*Die Kritik:*
So viel von Mozart wie kaum je zuvor

Christian Berzins, Neue Luzerner Zeitung (22.02.2010)

Idomeneo, Rè di Creta, 20.02.2010, Zürich

Nikolaus Harnoncourt dirigiert Mozarts «Idomeneo». Die Oper ist sehenswert – auch wenn es an der Premiere Buhs gab.

Sechs Mal noch lädt Nikolaus Harnoncourt zum Mozartfest. Dieser Musikdenker erzählte an der Premiere vom Samstag so viel von Mozart wie kaum je zuvor: Alles scheint in diesem «Idomeneo» wahrhaft neu hinterfragt, was aber nicht heisst, dass der 80-Jährige nun in jeder Phrase ein Extrem suchen würde.

Der dramatische Verlauf des Abends nimmt naturgemäss im Orchestergraben zur Ouvertüre seinen Lauf. Aber selbst wenn erste Arien gesungen und die Parteien bezogen sind, behält der Dirigent den Erzählstrang in der Hand: Im Orchester pochen die Herzen, wallt das Blut – da vereinen sich die Seelen.

Viel Gewicht auf dem Ballett

Mitten in Mozarts «Idomeneo» sind wir: Ein König wird aus der Seenot gerettet und verspricht den Göttern als Dank den Kopf des ersten Menschen, auf den er an Land trifft. Es ist – sein Sohn. Unheil zieht übers Land, erst die Liebe einer gefangenen Prinzessin bringt Rettung.

Mozart hat 1781 aus dem antiken Stoff eine Oper geschaffen, die seine früheren (wenn nicht gar die späteren) Werke verblassen lässt: Und Mozart habe zudem, so Nikolaus Harnoncourt gegen die landläufige Meinung argumentierend, keine italienische Opera seria, sondern viel eher eine französische Oper geschrieben. Darin erhält das Ballett Gewicht. Der Tanz ist nicht Dekoration, sondern wird zur eigenen Handlungsebene: Neptun (Arman Grigoryan), der sein Opfer verlangt, kann so immer wieder bedrohlich auftauchen, sein Kreter verschlingendes Monster tanzt als Ballettchor schauerlich durch die Reihen.

*Material:*
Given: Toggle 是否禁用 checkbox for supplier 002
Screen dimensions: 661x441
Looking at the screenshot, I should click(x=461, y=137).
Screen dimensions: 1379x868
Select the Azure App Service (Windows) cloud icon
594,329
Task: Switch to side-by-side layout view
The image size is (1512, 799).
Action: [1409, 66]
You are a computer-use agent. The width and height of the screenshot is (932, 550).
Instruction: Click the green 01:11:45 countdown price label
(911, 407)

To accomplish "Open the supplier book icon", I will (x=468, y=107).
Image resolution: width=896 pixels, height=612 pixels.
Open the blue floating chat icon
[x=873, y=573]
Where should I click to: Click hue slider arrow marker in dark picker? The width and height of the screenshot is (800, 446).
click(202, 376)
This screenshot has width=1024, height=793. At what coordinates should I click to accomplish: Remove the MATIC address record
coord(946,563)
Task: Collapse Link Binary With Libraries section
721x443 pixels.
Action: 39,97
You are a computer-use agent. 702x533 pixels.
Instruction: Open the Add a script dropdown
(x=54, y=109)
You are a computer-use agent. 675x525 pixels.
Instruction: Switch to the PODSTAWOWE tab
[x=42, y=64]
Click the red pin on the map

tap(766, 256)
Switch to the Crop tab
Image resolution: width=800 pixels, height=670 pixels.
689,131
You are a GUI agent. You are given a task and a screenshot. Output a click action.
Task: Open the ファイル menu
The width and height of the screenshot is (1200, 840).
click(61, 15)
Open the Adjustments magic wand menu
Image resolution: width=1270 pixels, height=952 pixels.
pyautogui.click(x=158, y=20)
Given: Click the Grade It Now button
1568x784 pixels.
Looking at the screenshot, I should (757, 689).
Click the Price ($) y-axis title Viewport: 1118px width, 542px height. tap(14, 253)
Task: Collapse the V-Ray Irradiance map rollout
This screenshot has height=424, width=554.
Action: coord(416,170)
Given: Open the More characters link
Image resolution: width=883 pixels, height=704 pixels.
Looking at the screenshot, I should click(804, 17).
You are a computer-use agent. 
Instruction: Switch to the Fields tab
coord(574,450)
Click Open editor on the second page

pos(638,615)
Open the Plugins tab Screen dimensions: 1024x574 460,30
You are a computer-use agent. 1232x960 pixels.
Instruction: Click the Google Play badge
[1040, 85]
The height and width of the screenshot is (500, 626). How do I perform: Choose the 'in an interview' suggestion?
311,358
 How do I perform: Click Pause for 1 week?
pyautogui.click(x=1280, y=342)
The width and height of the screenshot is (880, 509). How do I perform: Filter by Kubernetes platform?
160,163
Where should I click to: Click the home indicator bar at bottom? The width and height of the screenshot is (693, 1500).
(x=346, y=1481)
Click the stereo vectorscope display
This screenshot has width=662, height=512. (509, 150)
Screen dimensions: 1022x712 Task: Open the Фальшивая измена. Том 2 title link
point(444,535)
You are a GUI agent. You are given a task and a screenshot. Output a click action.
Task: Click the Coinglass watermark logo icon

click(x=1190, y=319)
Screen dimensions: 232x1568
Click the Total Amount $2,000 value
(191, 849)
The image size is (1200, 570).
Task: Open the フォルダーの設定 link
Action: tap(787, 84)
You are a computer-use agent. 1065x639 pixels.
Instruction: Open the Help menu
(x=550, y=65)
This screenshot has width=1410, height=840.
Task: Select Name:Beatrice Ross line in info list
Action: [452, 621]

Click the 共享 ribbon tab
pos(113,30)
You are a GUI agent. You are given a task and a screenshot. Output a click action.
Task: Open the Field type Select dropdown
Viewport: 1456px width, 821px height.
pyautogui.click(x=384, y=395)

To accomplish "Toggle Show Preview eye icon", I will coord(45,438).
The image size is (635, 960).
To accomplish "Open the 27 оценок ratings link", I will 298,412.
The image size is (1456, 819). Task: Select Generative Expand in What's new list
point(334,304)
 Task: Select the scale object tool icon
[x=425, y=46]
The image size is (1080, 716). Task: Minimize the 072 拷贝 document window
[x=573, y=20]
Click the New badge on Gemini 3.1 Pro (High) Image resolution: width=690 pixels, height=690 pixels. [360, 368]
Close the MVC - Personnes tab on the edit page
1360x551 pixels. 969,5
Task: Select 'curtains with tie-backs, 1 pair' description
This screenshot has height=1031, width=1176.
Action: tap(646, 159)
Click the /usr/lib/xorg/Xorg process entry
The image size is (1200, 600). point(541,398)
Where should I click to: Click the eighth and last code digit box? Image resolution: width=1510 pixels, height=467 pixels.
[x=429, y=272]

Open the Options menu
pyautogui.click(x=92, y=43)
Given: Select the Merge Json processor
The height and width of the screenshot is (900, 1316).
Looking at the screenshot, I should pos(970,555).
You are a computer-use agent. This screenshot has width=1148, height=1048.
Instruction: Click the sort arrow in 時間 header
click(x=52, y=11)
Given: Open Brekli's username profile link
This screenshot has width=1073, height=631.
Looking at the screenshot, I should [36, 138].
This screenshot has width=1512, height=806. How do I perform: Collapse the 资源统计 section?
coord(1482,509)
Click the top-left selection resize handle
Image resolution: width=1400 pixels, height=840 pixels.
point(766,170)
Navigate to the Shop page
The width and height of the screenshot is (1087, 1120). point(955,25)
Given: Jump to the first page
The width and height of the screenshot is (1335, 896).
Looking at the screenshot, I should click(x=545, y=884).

*Aufgaben:*
(a) Welche Menschen nennt die Kritik mit Namen, wenn man die Bühnenfiguren nicht mitzählt?
(b) Schreib aus der Kritik alles ab, was von „Sechs Mal noch“ bis hinunter zu „Extrem suchen würde.“ reicht.

*Lösungen:*
(a) Christian Berzins, Nikolaus Harnoncourt, Mozart, Arman Grigoryan

(b)
Sechs Mal noch lädt Nikolaus Harnoncourt zum Mozartfest. Dieser Musikdenker erzählte an der Premiere vom Samstag so viel von Mozart wie kaum je zuvor: Alles scheint in diesem «Idomeneo» wahrhaft neu hinterfragt, was aber nicht heisst, dass der 80-Jährige nun in jeder Phrase ein Extrem suchen würde.